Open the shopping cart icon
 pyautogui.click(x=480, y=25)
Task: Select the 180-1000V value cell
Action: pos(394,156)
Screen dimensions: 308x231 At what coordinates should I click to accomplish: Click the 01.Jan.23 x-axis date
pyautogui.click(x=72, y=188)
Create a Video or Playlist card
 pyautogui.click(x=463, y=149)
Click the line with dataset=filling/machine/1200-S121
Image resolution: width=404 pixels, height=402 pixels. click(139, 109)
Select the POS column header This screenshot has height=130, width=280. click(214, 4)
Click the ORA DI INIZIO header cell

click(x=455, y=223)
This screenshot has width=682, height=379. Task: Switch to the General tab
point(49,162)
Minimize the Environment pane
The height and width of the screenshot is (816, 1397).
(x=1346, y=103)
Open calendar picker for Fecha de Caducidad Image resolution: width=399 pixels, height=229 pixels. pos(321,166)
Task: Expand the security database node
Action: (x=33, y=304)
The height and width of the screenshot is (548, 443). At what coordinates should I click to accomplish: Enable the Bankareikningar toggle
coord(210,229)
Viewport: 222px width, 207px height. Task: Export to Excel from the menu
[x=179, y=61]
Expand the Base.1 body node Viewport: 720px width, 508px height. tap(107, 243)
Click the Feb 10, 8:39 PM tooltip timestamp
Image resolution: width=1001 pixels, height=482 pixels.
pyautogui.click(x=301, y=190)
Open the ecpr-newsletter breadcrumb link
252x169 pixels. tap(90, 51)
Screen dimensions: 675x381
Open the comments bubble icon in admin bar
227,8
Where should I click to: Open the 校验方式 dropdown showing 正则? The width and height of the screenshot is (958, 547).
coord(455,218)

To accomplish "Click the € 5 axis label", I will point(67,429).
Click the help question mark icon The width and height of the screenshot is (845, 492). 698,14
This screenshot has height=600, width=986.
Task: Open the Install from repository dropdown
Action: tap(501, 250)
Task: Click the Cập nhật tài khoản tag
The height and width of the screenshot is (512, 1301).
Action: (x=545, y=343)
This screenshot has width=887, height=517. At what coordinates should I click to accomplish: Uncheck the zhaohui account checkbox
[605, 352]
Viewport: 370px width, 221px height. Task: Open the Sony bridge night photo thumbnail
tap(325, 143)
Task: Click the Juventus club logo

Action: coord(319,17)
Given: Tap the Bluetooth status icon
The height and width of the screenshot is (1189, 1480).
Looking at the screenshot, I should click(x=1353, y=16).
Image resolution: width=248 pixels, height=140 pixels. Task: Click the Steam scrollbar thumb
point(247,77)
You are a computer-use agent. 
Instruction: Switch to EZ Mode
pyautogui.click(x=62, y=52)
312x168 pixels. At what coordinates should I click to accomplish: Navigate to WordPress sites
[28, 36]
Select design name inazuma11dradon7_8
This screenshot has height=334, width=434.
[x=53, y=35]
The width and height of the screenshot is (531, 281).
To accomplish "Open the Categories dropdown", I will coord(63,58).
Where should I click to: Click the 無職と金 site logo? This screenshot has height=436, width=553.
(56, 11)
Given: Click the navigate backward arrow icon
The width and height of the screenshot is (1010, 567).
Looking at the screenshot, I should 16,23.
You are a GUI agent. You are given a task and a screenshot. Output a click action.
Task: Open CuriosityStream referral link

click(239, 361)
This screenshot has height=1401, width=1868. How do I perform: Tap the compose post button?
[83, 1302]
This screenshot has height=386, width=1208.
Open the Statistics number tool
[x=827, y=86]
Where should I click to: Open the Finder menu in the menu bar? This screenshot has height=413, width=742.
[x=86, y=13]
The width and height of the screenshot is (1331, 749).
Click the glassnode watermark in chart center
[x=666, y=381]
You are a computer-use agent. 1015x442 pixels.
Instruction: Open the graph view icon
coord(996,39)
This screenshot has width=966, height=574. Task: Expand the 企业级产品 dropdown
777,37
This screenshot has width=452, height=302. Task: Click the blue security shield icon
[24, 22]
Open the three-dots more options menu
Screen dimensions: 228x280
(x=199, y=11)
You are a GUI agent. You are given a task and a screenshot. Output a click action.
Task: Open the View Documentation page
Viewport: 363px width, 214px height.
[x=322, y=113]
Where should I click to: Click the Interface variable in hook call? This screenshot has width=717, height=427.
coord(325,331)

TASK STATEMENT: Retype the material above, character for character.

SOLUTION TO THIS TASK:
Open the shopping cart icon
 pyautogui.click(x=480, y=25)
Task: Select the 180-1000V value cell
Action: pos(394,156)
Screen dimensions: 308x231 At what coordinates should I click to accomplish: Click the 01.Jan.23 x-axis date
pyautogui.click(x=72, y=188)
Create a Video or Playlist card
 pyautogui.click(x=463, y=149)
Click the line with dataset=filling/machine/1200-S121
Image resolution: width=404 pixels, height=402 pixels. click(139, 109)
Select the POS column header This screenshot has height=130, width=280. click(214, 4)
Click the ORA DI INIZIO header cell

click(x=455, y=223)
This screenshot has width=682, height=379. Task: Switch to the General tab
point(49,162)
Minimize the Environment pane
The height and width of the screenshot is (816, 1397).
(x=1346, y=103)
Open calendar picker for Fecha de Caducidad Image resolution: width=399 pixels, height=229 pixels. pos(321,166)
Task: Expand the security database node
Action: (x=33, y=304)
The height and width of the screenshot is (548, 443). At what coordinates should I click to accomplish: Enable the Bankareikningar toggle
coord(210,229)
Viewport: 222px width, 207px height. Task: Export to Excel from the menu
[x=179, y=61]
Expand the Base.1 body node Viewport: 720px width, 508px height. tap(107, 243)
Click the Feb 10, 8:39 PM tooltip timestamp
Image resolution: width=1001 pixels, height=482 pixels.
pyautogui.click(x=301, y=190)
Open the ecpr-newsletter breadcrumb link
252x169 pixels. tap(90, 51)
Screen dimensions: 675x381
Open the comments bubble icon in admin bar
227,8
Where should I click to: Open the 校验方式 dropdown showing 正则? The width and height of the screenshot is (958, 547).
coord(455,218)

To accomplish "Click the € 5 axis label", I will point(67,429).
Click the help question mark icon The width and height of the screenshot is (845, 492). 698,14
This screenshot has height=600, width=986.
Task: Open the Install from repository dropdown
Action: tap(501, 250)
Task: Click the Cập nhật tài khoản tag
The height and width of the screenshot is (512, 1301).
Action: (x=545, y=343)
This screenshot has width=887, height=517. At what coordinates should I click to accomplish: Uncheck the zhaohui account checkbox
[605, 352]
Viewport: 370px width, 221px height. Task: Open the Sony bridge night photo thumbnail
tap(325, 143)
Task: Click the Juventus club logo

Action: coord(319,17)
Given: Tap the Bluetooth status icon
The height and width of the screenshot is (1189, 1480).
Looking at the screenshot, I should click(x=1353, y=16).
Image resolution: width=248 pixels, height=140 pixels. Task: Click the Steam scrollbar thumb
point(247,77)
You are a computer-use agent. 
Instruction: Switch to EZ Mode
pyautogui.click(x=62, y=52)
312x168 pixels. At what coordinates should I click to accomplish: Navigate to WordPress sites
[28, 36]
Select design name inazuma11dradon7_8
This screenshot has height=334, width=434.
[x=53, y=35]
The width and height of the screenshot is (531, 281).
To accomplish "Open the Categories dropdown", I will coord(63,58).
Where should I click to: Click the 無職と金 site logo? This screenshot has height=436, width=553.
(56, 11)
Given: Click the navigate backward arrow icon
The width and height of the screenshot is (1010, 567).
Looking at the screenshot, I should 16,23.
You are a GUI agent. You are given a task and a screenshot. Output a click action.
Task: Open CuriosityStream referral link

click(239, 361)
This screenshot has height=1401, width=1868. How do I perform: Tap the compose post button?
[83, 1302]
This screenshot has height=386, width=1208.
Open the Statistics number tool
[x=827, y=86]
Where should I click to: Open the Finder menu in the menu bar? This screenshot has height=413, width=742.
[x=86, y=13]
The width and height of the screenshot is (1331, 749).
Click the glassnode watermark in chart center
[x=666, y=381]
You are a computer-use agent. 1015x442 pixels.
Instruction: Open the graph view icon
coord(996,39)
This screenshot has width=966, height=574. Task: Expand the 企业级产品 dropdown
777,37
This screenshot has width=452, height=302. Task: Click the blue security shield icon
[24, 22]
Open the three-dots more options menu
Screen dimensions: 228x280
(x=199, y=11)
You are a GUI agent. You are given a task and a screenshot. Output a click action.
Task: Open the View Documentation page
Viewport: 363px width, 214px height.
[x=322, y=113]
Where should I click to: Click the Interface variable in hook call? This screenshot has width=717, height=427.
coord(325,331)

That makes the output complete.